When I was younger, I played a game called Hover! that came on the Windows 95 installation disk. So, for this project I attempted to do a remake.
My version is much simpler than the Win 95 version, it lacks the powerups and whatnot, but its still playable.
The premise of the game is that you are in a hovercraft that you control in the same manner as you would a real hovercraft. Your movement direction is
independent of your orientation. To steer you turn the direction you wish to go and press forward to apply velocity in that direction. This non-direct
control system adds a layer of difficulty. The goal of the game is to collect your "flags" before the opponent collects theirs.
World maps are generated from an ASCII file. In the file, first you specify how precise you are being ie. how big you want each wall segment to be per chunk, then you describe where the walls in the world lie by placing 'X's in the text file where you want walls to appear. You also place the starting position of the user and the starting position of the opponent, as well as the locations of the flags for wach to capture. ReHover then reads in the file and builds the world to your specifications.

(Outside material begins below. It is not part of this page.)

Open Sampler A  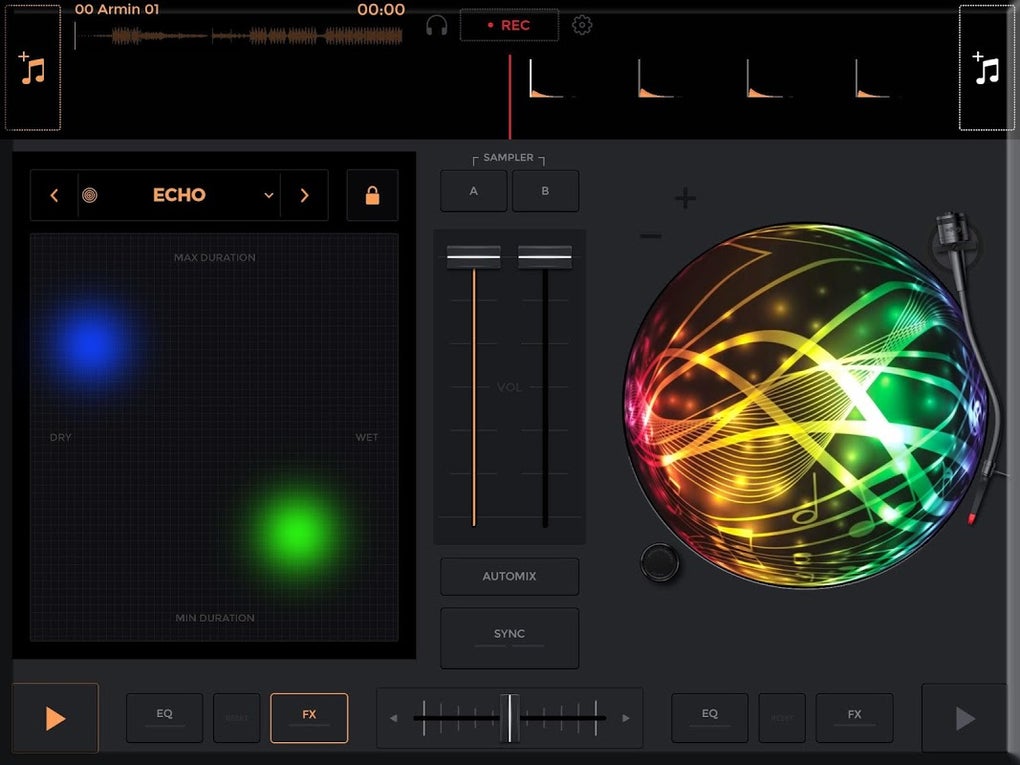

Since this is a hovercraft game where collisions with the walls are likely, full collision detection is implemented. You can use the walls to your advantage by bouncing off of them to help you make it around corners. Collision detection is implemented using an occupancy grid around the assumed radius of the hovercraft. Since the game world is formed using only right angles, the algorithm determines which side of the craft is colliding with a wall, ensures that it is not a false positive (it is possible to drive close enough to the wall that collisions would be constantly detected causing a stutter), and inverts the velocity along the axis that makes logical sense.
Collisions with the opposing player are handled differently. If the distance between the players is within 2x a craft radius (they are touching) then the angle between the crafts is calculated and whatever velocity the crafts have is used to hurdle them in the opposite direction. This is not true physics but it creates a kind of "force field" effect.
The opponent pilots itself using waypoints laid out in the text file. Waypoints are specified by placing lowercase 'a' through 'z' along the path you wish the opponent to take. The opponent figures out the angle to the next waypoint, and essentially pretends that someone has pointed it in the correct direction and is telling it to accelerate. Once the opponent "collides" with the imaginary waypoint (they are part of the wall occupancy grid) it selects the next waypoint and accelerates in that direction.
The heads up display in the upper left that gives the current progress of the player vs. the opponent is hierarchically modeled and then rendered in 2D by passing a variable to the shader that causes the projection matrix and the view matrix to be excluded from the rendering calculation.
I ran into quite a few hurdles during the creation of this program. First I struggled with how to handle collisions. Detecting them is quite simple, but reacting properly is a whole other beast. Since walls are specified in very small chunks, it is difficult to model where there face may be, so it is difficult to use standard intersection to figure out the impact angle.
The HUD also took an insanely long time. Every tutorial on how to do 2D rendering is made completely irrelevant because of how we are handling the shaders. It did not occur to me to just disable the perspective and view in the shader directly until after quite a bit of struggling.
Due to these problems, I did not have as much time as I would have like to make it look good by adding textures or make it more intersting by adding powerups like go faster or jump. As it is, it works, it is playable, but it is quite ugly.